• _What to do_: Convert the items starting at the line containing "Where should I click to: Select" and ending at the line containing "Discard the configuration", both lines included, into a numbered list, leaving out blank lines.

# Start of Raw records

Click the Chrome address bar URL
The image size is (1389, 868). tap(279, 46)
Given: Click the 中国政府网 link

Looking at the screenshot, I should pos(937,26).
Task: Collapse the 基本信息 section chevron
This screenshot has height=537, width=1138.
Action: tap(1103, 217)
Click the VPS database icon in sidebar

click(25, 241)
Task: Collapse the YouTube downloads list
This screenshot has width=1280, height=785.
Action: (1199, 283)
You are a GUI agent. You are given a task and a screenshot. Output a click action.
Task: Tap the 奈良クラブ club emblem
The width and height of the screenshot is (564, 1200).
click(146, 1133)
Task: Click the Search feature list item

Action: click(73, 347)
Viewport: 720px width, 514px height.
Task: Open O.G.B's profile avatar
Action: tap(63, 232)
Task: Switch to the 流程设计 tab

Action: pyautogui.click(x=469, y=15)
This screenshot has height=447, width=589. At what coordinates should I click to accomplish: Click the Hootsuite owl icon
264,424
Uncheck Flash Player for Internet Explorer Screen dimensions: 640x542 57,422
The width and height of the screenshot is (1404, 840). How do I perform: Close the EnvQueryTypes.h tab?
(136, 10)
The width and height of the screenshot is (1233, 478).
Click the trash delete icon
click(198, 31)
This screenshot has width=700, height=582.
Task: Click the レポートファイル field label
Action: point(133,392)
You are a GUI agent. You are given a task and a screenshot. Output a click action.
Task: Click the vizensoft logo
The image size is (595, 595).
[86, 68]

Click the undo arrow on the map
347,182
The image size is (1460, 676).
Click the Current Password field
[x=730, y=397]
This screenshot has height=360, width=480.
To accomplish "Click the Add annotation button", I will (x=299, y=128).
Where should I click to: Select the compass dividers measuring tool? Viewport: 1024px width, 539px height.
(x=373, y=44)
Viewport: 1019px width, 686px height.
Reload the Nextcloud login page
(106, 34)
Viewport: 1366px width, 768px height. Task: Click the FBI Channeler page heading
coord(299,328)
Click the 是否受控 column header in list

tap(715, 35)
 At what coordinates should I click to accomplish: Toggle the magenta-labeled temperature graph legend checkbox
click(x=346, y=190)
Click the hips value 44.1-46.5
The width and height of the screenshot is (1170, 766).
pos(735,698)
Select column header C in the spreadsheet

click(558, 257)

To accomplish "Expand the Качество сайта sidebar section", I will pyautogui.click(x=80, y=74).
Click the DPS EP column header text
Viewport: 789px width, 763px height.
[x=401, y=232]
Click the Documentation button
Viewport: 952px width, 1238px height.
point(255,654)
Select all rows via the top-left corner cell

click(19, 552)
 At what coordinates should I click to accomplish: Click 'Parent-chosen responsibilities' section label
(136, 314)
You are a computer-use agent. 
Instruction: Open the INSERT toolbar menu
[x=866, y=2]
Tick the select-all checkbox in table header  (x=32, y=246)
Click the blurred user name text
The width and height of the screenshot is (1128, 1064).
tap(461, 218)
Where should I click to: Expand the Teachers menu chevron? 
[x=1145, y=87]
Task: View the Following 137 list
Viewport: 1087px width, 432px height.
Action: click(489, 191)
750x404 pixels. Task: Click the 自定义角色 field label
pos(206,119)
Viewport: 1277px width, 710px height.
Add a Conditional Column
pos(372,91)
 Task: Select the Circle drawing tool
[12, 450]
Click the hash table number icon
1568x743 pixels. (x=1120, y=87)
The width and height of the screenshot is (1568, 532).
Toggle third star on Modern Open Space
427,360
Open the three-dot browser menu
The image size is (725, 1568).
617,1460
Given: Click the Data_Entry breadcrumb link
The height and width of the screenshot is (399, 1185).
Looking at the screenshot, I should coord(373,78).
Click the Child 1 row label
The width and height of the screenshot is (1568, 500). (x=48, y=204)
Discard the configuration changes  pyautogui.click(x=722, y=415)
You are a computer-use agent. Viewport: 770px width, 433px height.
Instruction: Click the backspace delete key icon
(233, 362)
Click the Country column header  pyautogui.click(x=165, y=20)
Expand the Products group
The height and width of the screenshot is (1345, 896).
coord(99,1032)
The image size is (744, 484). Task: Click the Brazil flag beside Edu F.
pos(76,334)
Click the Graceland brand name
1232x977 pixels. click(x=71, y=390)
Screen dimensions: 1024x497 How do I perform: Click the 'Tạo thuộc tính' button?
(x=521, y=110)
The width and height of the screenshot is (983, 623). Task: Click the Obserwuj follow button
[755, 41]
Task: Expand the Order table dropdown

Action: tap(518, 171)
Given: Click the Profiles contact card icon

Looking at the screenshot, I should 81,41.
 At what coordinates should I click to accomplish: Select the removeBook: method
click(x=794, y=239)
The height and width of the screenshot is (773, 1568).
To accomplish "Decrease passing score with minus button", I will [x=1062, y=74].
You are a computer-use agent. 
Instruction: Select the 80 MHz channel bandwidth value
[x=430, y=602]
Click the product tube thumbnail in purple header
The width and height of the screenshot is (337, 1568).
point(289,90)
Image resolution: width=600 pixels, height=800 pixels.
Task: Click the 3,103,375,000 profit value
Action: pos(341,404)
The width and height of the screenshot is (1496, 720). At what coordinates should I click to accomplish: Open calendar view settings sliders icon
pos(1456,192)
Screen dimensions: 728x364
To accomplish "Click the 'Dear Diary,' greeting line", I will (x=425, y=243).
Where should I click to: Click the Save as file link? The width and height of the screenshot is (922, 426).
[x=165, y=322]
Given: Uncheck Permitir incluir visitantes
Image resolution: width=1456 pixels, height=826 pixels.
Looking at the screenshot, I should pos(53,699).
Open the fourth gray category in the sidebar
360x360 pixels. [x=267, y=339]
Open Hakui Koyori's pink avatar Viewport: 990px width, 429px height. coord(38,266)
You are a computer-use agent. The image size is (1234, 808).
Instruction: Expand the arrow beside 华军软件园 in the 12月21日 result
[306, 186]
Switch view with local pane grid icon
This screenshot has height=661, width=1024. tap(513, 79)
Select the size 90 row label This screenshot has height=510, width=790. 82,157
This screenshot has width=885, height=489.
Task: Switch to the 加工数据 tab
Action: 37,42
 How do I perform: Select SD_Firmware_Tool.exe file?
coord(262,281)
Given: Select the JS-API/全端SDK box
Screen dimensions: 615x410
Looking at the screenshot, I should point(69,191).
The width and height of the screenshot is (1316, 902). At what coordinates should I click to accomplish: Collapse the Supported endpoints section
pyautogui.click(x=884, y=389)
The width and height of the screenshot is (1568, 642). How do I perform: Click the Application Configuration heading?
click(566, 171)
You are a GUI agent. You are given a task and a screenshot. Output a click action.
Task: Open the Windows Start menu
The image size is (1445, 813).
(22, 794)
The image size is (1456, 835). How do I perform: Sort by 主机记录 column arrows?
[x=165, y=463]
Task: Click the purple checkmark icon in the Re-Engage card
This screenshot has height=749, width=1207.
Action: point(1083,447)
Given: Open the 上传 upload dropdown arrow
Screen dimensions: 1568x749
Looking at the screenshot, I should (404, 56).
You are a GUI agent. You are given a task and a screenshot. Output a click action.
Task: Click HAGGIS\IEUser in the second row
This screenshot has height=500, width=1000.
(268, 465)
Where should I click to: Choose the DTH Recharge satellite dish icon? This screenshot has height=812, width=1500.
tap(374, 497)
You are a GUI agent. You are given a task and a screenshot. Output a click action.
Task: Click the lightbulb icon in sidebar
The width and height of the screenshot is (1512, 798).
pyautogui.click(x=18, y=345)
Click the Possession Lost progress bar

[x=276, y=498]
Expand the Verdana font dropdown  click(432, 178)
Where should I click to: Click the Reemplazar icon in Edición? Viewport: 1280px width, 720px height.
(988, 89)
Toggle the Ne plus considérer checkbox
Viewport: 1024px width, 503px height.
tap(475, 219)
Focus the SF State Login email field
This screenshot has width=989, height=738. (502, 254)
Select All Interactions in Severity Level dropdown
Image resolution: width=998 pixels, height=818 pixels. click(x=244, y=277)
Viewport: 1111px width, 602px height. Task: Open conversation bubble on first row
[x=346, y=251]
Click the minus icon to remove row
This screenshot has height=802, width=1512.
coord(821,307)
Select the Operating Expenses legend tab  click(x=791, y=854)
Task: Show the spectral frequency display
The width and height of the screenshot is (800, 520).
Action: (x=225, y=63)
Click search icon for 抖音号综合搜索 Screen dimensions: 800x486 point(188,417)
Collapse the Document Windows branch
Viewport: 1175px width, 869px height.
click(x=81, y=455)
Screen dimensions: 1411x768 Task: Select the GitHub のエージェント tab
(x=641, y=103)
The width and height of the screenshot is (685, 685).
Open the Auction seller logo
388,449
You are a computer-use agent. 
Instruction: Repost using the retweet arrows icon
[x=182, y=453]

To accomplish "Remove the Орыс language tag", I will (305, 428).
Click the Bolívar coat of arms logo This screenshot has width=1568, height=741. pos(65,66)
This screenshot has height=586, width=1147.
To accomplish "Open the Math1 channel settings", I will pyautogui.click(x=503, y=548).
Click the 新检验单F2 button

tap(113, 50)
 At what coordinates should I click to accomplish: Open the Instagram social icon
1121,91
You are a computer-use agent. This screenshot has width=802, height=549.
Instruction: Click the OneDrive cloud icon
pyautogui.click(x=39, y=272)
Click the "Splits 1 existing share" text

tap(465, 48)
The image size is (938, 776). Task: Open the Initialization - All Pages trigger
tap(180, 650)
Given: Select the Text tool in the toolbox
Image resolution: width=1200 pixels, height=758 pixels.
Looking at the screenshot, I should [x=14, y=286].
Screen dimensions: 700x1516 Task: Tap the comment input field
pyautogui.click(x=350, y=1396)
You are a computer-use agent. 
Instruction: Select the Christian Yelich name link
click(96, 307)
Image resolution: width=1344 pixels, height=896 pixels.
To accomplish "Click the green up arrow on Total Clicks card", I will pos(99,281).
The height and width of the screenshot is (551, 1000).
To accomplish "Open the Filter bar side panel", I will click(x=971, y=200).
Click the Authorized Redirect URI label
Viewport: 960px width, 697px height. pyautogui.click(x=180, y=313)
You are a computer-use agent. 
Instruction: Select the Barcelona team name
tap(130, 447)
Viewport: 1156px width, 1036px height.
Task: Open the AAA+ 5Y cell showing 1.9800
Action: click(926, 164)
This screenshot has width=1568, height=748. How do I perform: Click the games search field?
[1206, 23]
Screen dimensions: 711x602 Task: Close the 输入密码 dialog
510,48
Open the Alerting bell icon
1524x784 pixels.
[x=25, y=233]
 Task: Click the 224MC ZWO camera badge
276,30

# End of Raw records

• _Result for this exercise_:
1. Where should I click to: Select the compass dividers measuring tool? Viewport: 1024px width, 539px height.
2. (x=373, y=44)
3. Viewport: 1019px width, 686px height.
4. Reload the Nextcloud login page
5. (106, 34)
6. Viewport: 1366px width, 768px height. Task: Click the FBI Channeler page heading
7. coord(299,328)
8. Click the 是否受控 column header in list
9. tap(715, 35)
10.  At what coordinates should I click to accomplish: Toggle the magenta-labeled temperature graph legend checkbox
11. click(x=346, y=190)
12. Click the hips value 44.1-46.5
13. The width and height of the screenshot is (1170, 766).
14. pos(735,698)
15. Select column header C in the spreadsheet
16. click(558, 257)
17. To accomplish "Expand the Качество сайта sidebar section", I will pyautogui.click(x=80, y=74).
18. Click the DPS EP column header text
19. Viewport: 789px width, 763px height.
20. [x=401, y=232]
21. Click the Documentation button
22. Viewport: 952px width, 1238px height.
23. point(255,654)
24. Select all rows via the top-left corner cell
25. click(19, 552)
26.  At what coordinates should I click to accomplish: Click 'Parent-chosen responsibilities' section label
27. (136, 314)
28. You are a computer-use agent. 
29. Instruction: Open the INSERT toolbar menu
30. [x=866, y=2]
31. Tick the select-all checkbox in table header  (x=32, y=246)
32. Click the blurred user name text
33. The width and height of the screenshot is (1128, 1064).
34. tap(461, 218)
35. Where should I click to: Expand the Teachers menu chevron? 
36. [x=1145, y=87]
37. Task: View the Following 137 list
38. Viewport: 1087px width, 432px height.
39. Action: click(489, 191)
40. 750x404 pixels. Task: Click the 自定义角色 field label
41. pos(206,119)
42. Viewport: 1277px width, 710px height.
43. Add a Conditional Column
44. pos(372,91)
45.  Task: Select the Circle drawing tool
46. [12, 450]
47. Click the hash table number icon
48. 1568x743 pixels. (x=1120, y=87)
49. The width and height of the screenshot is (1568, 532).
50. Toggle third star on Modern Open Space
51. 427,360
52. Open the three-dot browser menu
53. The image size is (725, 1568).
54. 617,1460
55. Given: Click the Data_Entry breadcrumb link
56. The height and width of the screenshot is (399, 1185).
57. Looking at the screenshot, I should coord(373,78).
58. Click the Child 1 row label
59. The width and height of the screenshot is (1568, 500). (x=48, y=204)
60. Discard the configuration changes  pyautogui.click(x=722, y=415)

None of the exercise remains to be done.